C’est aussi un sens mésestimé. Le toucher, pense-t-on, ne laisse pas place à l’ambiguïté : toucher c’est croire. Une erreur que Vincent Hayward a essayé de corriger. En réalité, le toucher, tout comme la vue et l’ouïe, peut, lui aussi, être victime des illusions.

Que se passe-t-il quand on sent un objet ? Quand une main explore une plaque de verre, elle perçoit une surface plane, mais les choses sont en réalité beaucoup plus complexes qu’il n’y paraît. Certaines parties de la peau glissent et d’autres adhèrent. Ce n’est pas du tout homogène. Ce qui se passe dans notre corps diffère de ce que l’on perçoit. D’autant qu’il existe deux sortes de peau, poilue et glabre, aux perceptions très différentes.

Vincent HaywardLes premiers transducteurs tactiles datent de 1920, ils étaient destinés aux sourds.
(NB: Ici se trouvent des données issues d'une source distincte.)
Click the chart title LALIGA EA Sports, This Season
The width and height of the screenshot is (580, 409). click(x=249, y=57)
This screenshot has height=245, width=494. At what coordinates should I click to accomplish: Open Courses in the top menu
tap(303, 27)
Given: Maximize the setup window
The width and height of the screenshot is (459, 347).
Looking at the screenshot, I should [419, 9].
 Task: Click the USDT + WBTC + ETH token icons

Aujourd’hui, on ne trouve toujours pas de transducteurs capables de produire des sensations tactiles de qualité acceptable, a expliqué Hayward. Il a donc décidé d’en réaliser un avec son équipe. Pour ce faire, ils ont créé une surface de 1cm2, bourrée d’actionneurs susceptibles de simuler le toucher. Mais ils ont pour cela utilisé une procédure nouvelle : « la plupart des afficheurs tactiles sont des tableaux de pinoches qui montent et qui descendent. Notre système n’est pas constitué de pinoches, les actionneurs se déplacent latéralement. » En effet, une fonction fondamentale du toucher est de détecter le glissement. Par exemple, quand on crée une stimulation périphérique qui tire et pousse la peau, cela génère une sensation proche de celle de « glissé » sur une tôle ondulée.
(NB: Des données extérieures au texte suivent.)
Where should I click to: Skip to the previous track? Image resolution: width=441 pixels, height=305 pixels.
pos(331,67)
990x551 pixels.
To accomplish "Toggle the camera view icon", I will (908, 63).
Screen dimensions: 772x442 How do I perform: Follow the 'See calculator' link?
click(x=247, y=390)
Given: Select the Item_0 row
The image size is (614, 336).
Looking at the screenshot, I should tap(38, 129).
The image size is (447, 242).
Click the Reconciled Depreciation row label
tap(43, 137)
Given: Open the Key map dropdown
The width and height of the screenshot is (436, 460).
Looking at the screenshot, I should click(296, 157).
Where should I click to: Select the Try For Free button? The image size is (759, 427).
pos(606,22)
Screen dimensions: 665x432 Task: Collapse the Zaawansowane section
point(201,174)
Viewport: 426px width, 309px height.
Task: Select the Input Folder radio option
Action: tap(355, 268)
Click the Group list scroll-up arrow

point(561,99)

Il s’avère plus pratique de faire des moteurs qui se déplacent latéralement que de haut en bas. Ce type d’expériences prouve que le toucher est très ambigu, c’est-à-dire qu’il existe plusieurs manières de créer la même sensation.
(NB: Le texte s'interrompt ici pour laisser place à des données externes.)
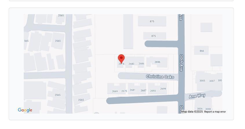Click the vertical 30th Ave road label
245x129 pixels.
[x=181, y=63]
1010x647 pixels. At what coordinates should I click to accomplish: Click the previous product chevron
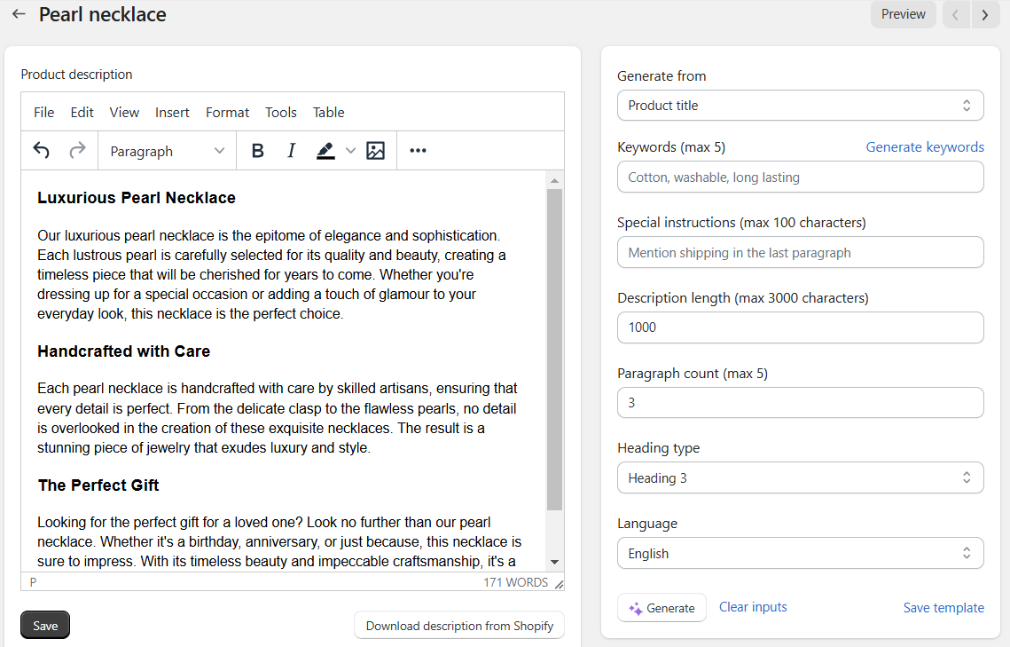pos(955,14)
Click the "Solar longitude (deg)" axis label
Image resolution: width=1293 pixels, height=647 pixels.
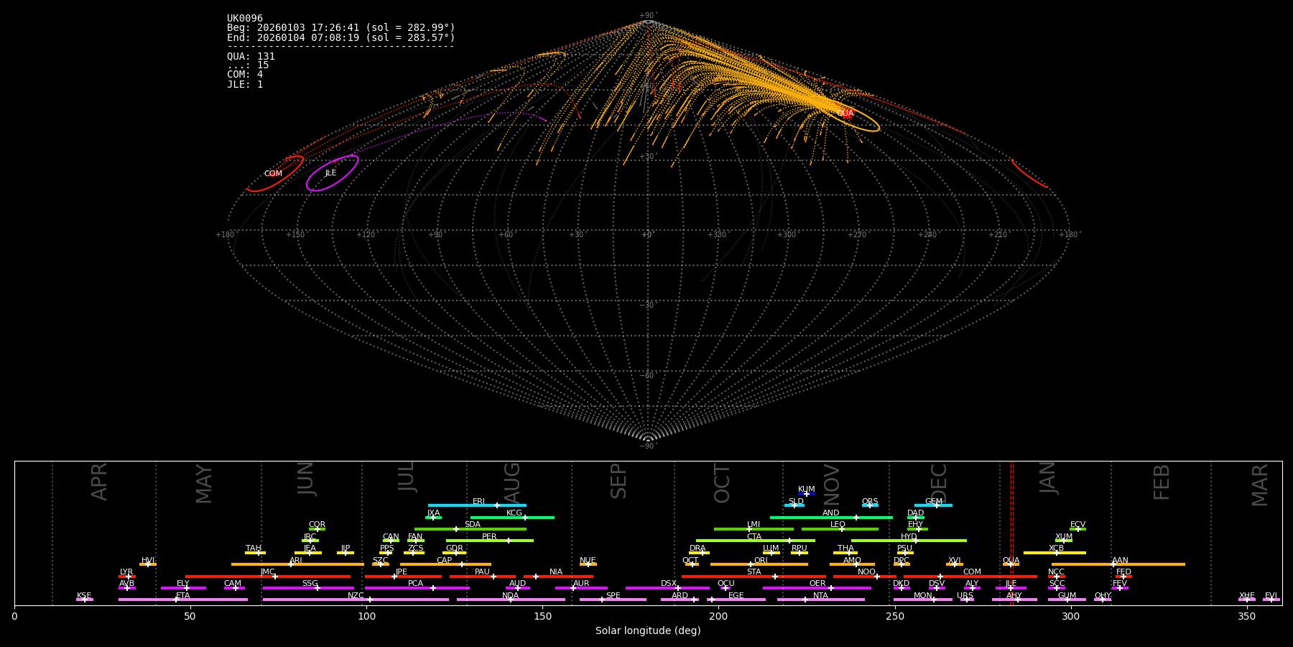[648, 630]
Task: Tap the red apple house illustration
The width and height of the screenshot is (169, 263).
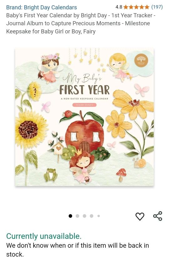Action: [85, 133]
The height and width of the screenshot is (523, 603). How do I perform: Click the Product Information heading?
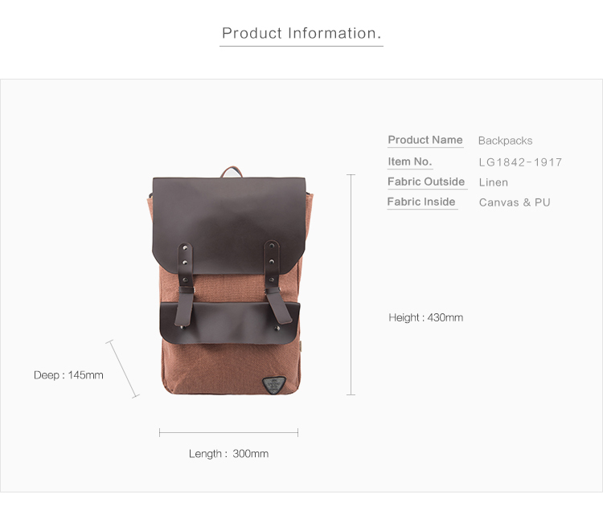pos(302,34)
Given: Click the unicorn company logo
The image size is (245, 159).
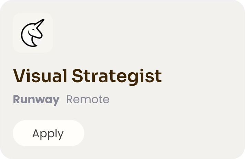Looking at the screenshot, I should (x=33, y=33).
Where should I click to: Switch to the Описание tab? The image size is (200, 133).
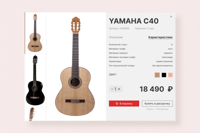pos(116,37)
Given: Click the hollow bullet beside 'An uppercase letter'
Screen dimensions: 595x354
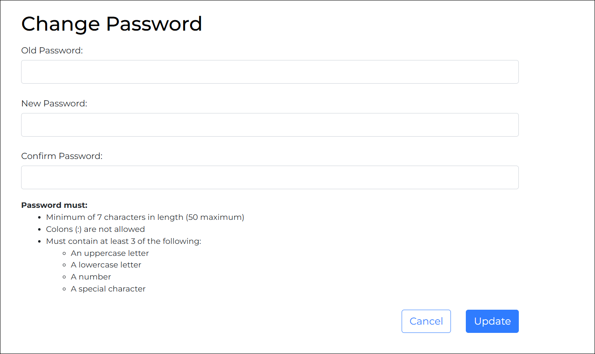Looking at the screenshot, I should click(64, 254).
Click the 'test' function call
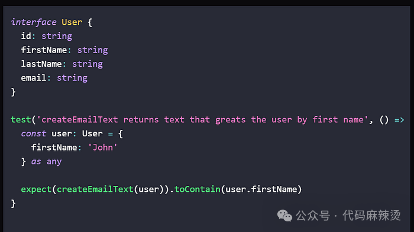This screenshot has height=232, width=414. [x=21, y=120]
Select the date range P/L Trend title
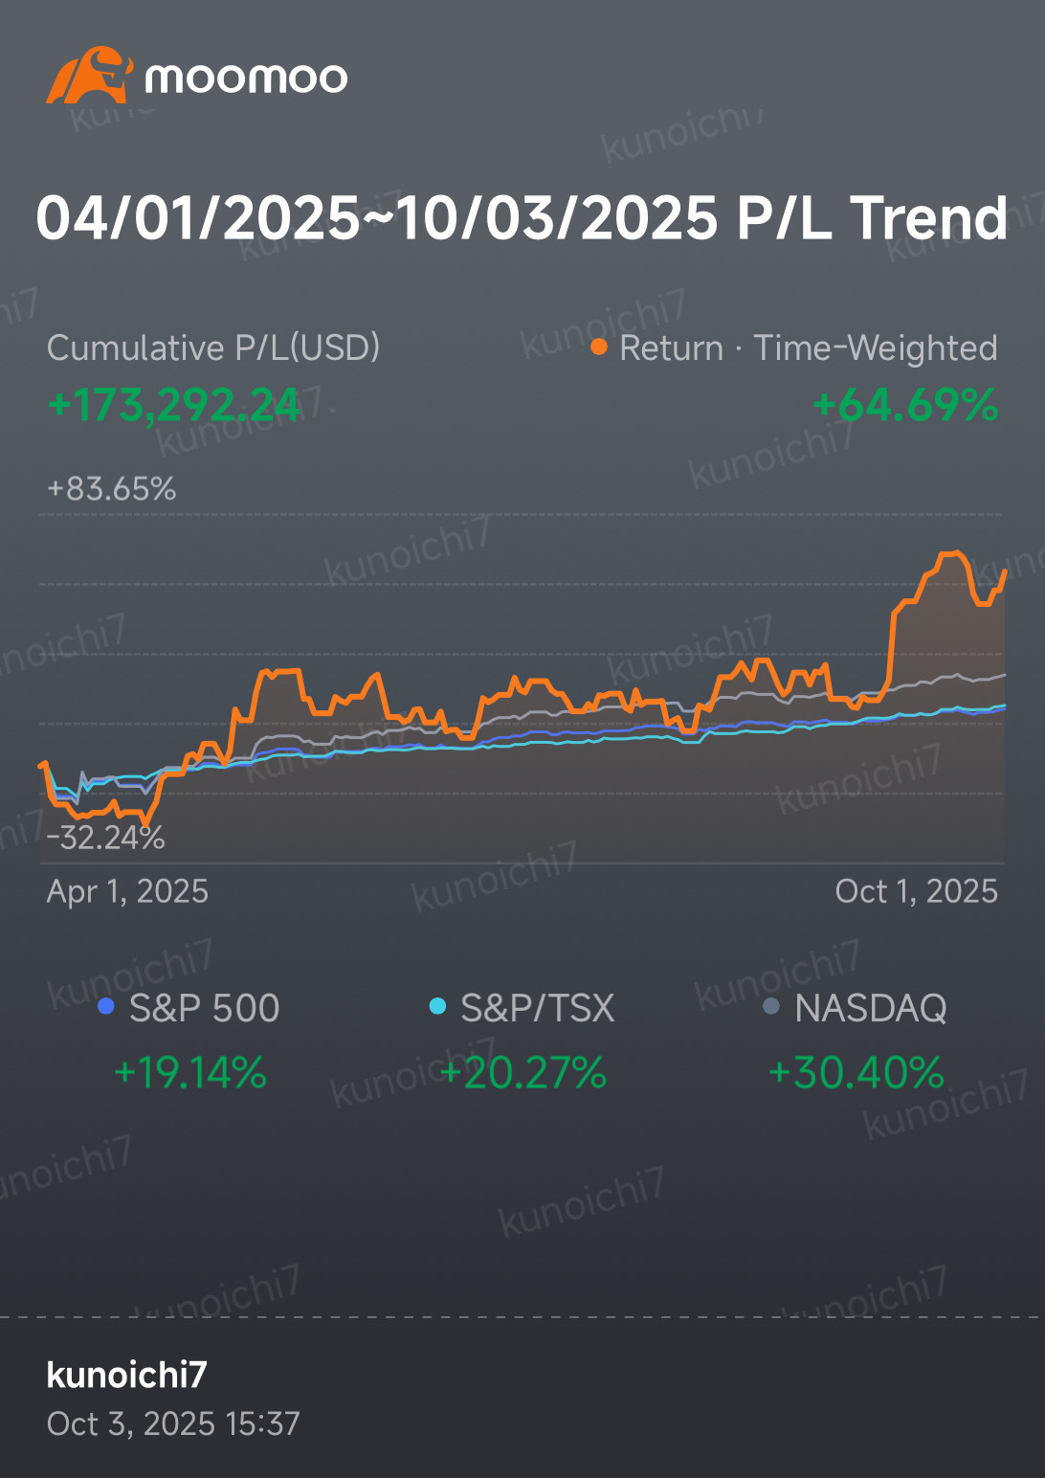 [x=522, y=217]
Reste à élaborer cette nouvelle science du tactile. Dans le labo d’Hayward, on essaie de bâtir des systèmes qui permettent d’isoler les différents « percepts », c’est-à-dire la manière dont on perçoit un stimulus externe : texturé, collant, glissant, etc. Il existe une multitude de ces percepts. Cela devrait permettre de construire une théorie de la perception tactile.

Mais point n’est besoin de haute technologie pour créer des illusions tactiles. Ainsi, Vincent Hayward avait amené avec lui une multitude de petits engins purement mécaniques (fabriqués, à ce que j’en ai vu essentiellement à partir de bois et de métal) capables de tromper notre sens du toucher, nous donner, par exemple, une impression de bosse à des endroits où il n’y en avait pas, etc.

Au final, cette journée d’étude praTIC nous aura montré, si l’on en doutait encore, qu’entre BCI, simulation du toucher et jeux vidéos de papier, il reste encore beaucoup de pistes innovantes à explorer dans domaine des interfaces.